GW Expert Notes Unequal Progress against AIDS on World AIDS Day

At a GSEHD event, Jonathan Rendina of Milken Institute SPH talked about how lifesaving treatments for AIDS care and prevention are often blocked by stigma and lack of access to health care.

December 5, 2022

AIDS ribbon

By B.L. Wilson

In commemoration of World AIDS Day, the George Washington University Graduate School of Education and Human Development (GSEHD) hosted a virtual discussion on the state of the AIDS epidemic that finds, according to the federal Centers for Disease Control and Prevention, more than 37 million people around the world and more than 1 million in the United States living with HIV.

“Many audience members who come to a World AIDS Day event know about it and think this is not getting enough attention,” said Dwayne Wright, GSEHD assistant professor of higher education administration and director of diversity, equity and inclusivity initiatives. “Some don’t know about it at all. The AIDS crisis is becoming as much history as a living experience for many Americans.”

 Wright was born in 1988 at the height of the epidemic and has not lost sight of the “devastating” impact it has had on the LGBTQ community and communities of Black and brown people and immigrants.

During the virtual presentation, he introduced H. Jonathon Rendina, an associate professor of epidemiology in the GW Milken Institute School of Public Health and senior director of research at the Whitman Walker Institute. Rendina works in partnership with the D.C. Center for AIDS Research on HIV treatment, prevention, research, advocacy and policy development.

Rendina briefly reviewed the history of the epidemic beginning with reports in 1981 of a cluster of rare disease cases in young gay men in Los Angeles and New York for which the term AIDS was coined in 1982. The AIDS virus was discovered in 1983.

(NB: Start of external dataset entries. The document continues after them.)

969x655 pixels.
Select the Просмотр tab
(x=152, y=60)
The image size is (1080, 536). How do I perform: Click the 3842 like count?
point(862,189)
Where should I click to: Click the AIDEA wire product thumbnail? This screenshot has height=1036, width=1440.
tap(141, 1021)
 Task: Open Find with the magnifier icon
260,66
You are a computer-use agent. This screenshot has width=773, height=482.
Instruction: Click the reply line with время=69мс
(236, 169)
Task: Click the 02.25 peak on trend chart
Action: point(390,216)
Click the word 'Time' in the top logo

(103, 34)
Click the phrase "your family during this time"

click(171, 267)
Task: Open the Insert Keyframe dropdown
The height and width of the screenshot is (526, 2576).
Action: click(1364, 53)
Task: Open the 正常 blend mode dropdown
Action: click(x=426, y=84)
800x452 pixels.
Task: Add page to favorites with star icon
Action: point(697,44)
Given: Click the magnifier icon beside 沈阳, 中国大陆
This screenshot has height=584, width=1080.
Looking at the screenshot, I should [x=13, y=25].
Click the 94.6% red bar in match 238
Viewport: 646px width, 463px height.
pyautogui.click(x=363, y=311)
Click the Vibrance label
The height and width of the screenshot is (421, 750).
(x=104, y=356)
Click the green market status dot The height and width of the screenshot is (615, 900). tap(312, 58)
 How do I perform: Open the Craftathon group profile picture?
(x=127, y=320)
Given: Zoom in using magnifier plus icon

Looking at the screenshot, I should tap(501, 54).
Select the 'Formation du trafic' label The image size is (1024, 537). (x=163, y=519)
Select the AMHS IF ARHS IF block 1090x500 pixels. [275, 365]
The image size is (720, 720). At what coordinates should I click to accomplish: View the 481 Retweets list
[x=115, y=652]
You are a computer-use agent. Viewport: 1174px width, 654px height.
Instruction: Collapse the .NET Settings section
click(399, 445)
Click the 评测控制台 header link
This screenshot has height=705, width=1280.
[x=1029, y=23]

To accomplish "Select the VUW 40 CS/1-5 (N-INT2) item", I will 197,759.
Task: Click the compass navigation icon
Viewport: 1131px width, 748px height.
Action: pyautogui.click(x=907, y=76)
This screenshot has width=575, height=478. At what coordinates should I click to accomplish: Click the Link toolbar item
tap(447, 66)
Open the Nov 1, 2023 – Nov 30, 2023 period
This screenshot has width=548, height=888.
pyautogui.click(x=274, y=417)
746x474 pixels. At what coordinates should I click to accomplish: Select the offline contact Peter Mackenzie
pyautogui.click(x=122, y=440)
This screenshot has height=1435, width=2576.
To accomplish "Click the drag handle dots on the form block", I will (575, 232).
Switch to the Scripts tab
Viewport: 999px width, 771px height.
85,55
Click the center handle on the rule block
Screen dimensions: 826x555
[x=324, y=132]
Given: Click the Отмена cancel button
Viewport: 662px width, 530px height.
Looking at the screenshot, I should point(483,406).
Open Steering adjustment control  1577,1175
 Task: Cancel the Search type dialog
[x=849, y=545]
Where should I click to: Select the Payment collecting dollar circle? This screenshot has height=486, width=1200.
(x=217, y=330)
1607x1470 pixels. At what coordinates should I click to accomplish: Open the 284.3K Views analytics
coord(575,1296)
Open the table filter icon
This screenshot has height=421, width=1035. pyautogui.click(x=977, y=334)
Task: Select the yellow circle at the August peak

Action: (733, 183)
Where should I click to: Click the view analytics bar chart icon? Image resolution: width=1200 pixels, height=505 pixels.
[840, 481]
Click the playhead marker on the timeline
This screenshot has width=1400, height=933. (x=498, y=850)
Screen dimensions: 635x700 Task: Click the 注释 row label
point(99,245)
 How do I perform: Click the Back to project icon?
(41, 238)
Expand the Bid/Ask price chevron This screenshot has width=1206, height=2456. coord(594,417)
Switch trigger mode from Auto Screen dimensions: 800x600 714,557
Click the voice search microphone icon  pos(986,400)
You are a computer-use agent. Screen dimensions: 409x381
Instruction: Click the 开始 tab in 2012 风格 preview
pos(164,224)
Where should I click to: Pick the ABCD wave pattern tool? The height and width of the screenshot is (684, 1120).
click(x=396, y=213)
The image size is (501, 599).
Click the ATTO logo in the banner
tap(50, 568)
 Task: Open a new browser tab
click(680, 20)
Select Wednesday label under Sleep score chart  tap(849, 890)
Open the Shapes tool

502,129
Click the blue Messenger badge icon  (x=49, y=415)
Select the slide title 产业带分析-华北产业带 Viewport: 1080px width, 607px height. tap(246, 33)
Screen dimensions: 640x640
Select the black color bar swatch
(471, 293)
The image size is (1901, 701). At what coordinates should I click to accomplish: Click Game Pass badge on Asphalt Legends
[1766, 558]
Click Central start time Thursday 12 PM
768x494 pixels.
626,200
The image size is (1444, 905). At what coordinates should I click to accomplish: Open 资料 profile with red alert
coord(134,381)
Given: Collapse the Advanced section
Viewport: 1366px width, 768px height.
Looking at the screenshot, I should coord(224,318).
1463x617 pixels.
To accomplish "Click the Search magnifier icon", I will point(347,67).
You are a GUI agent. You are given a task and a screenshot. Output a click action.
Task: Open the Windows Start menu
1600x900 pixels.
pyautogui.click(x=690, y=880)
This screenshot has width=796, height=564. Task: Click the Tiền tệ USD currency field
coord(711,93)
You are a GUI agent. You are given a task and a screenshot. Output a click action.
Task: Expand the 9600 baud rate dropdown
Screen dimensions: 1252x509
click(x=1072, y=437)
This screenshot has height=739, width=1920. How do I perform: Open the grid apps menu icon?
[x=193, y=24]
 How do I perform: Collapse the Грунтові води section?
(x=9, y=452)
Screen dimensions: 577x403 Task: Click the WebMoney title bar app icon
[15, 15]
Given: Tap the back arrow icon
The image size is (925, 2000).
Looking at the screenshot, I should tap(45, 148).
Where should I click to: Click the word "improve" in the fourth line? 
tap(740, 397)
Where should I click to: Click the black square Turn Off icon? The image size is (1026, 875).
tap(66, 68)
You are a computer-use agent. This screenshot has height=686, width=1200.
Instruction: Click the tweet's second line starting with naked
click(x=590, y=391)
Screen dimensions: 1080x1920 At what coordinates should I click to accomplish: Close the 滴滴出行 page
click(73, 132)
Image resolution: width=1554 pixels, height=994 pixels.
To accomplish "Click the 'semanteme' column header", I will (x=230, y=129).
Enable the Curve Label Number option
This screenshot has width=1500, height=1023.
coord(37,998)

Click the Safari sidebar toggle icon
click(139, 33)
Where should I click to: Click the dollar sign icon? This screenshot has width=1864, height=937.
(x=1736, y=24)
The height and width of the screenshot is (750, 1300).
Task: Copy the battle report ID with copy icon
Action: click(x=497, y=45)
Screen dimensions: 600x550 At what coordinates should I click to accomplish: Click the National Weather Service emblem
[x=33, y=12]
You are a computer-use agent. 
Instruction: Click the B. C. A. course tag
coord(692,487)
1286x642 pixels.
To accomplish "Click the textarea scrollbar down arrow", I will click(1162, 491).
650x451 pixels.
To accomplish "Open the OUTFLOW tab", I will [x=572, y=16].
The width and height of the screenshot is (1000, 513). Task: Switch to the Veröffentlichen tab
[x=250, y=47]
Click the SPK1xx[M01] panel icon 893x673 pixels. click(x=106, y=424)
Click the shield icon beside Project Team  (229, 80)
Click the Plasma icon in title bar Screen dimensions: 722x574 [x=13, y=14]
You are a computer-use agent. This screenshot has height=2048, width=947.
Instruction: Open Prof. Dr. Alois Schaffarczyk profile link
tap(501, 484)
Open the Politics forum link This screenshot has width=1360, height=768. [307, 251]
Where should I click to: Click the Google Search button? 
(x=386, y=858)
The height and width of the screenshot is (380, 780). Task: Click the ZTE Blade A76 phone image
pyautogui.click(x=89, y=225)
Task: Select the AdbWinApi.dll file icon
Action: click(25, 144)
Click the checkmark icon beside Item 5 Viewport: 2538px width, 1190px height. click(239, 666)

“It took almost 15 years (until the mid-1990s) before we started to see a decrease in deaths due to AIDS, when we finally developed treatments that could be used in combination to prevent the progression of HIV in folks,” Rendina said.

Wright asked Rendina to describe the life of someone living with HIV in 2022.

“The easiest way to answer that question is to say on average, things have gotten better for a person who has the means to access treatment,” he said. “The treatment is highly effective. From a complicated regimen of several medications, the virus can now be suppressed and undetectable with one pill a day.”

Rendina said that people diagnosed with HIV today can have an average life expectancy the same as someone who has not been diagnosed with HIV.

“But that is a privilege,” he said, noting that the United Nations theme for this year’s World AIDS Day is “Dangerous Inequalities,” which describes the disparate gender, sexual orientation and global impact of HIV.  It is not the same experience for “folks who do not have access [to healthcare] or trust in a provider whom they feel confident to disclose their HIV status.”

He said that a majority of people are still unaware of PEP or post-exposure prophylaxis, a lifesaving option for those who have been exposed to HIV.  In addition, there’s PREP, pre-exposure prophylaxis, which is given before exposure, medications and injections that can prevent or reduce the risk of infection to someone exposed to HIV.

There is no vaccine for AIDS. There is no cure for the disease. Treatment, although it is highly effective, he said, “is referred to as a functional cure… HIV will remit as soon as the treatment is stopped,” so there is a continued need to talk about HIV and for comprehensive sex education.

Inequities in the health care system, discrimination and stigma ultimately undercut progress, he explained. “We will not see an end to the HIV epidemic until we address those systems, and the educational system as an important partner in that process,” Rendina said.

Joining the discussion, Maranda Ward, assistant professor of clinical research and leadership at the GW School of Medicine and Health Sciences, asked if the AIDS epidemic had prepared the United States to better deal with COVID. Rendina said the health care system made similar mistakes in that “both Black and brown folks were significantly less likely to gain access to vaccines for COVID early in the epidemic in much the same way they lagged in getting access to the amazing technologies to prevent and treat HIV…particularly LGBTQ communities, communities of color and those at the intersection of those identifies.”

Some of that can be laid on “a health care system that is not adequately designed to address the needs of a diverse population,” he said.